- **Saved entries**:
- - - - -

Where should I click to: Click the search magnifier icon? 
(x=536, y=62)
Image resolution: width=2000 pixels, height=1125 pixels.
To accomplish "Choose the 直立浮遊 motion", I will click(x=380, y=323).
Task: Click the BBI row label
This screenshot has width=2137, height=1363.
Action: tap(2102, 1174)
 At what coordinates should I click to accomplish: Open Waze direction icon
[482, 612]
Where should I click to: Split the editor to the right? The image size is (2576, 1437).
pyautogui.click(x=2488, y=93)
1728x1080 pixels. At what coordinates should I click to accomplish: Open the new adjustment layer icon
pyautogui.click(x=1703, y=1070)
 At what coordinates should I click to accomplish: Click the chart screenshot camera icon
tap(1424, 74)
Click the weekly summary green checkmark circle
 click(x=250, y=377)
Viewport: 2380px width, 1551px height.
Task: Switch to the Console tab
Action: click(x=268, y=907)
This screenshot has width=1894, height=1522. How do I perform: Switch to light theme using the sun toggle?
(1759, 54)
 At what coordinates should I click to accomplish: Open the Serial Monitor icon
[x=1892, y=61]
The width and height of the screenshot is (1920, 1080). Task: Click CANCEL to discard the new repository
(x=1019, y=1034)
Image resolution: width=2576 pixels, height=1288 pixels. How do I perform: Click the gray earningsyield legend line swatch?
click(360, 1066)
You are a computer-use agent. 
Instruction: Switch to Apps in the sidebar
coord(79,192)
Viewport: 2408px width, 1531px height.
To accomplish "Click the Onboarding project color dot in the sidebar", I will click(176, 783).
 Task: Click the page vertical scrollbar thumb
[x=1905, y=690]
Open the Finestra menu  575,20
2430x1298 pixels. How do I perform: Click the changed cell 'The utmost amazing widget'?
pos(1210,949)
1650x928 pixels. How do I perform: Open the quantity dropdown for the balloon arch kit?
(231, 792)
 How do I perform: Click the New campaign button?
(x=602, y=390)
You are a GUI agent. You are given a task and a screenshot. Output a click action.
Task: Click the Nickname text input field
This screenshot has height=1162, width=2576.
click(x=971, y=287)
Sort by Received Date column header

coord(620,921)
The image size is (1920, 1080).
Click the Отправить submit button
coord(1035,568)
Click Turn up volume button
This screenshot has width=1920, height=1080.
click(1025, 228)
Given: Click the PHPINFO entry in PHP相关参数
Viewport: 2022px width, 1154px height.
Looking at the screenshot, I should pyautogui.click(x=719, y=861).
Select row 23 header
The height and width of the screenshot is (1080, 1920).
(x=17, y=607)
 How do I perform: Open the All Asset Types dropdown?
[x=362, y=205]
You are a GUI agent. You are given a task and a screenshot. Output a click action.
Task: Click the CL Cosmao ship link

- - - - -

- **Exercise details**: Whenever a line of the entries contains "will", it counts toward the total; state that total alone.

- **Solved exercise**: 2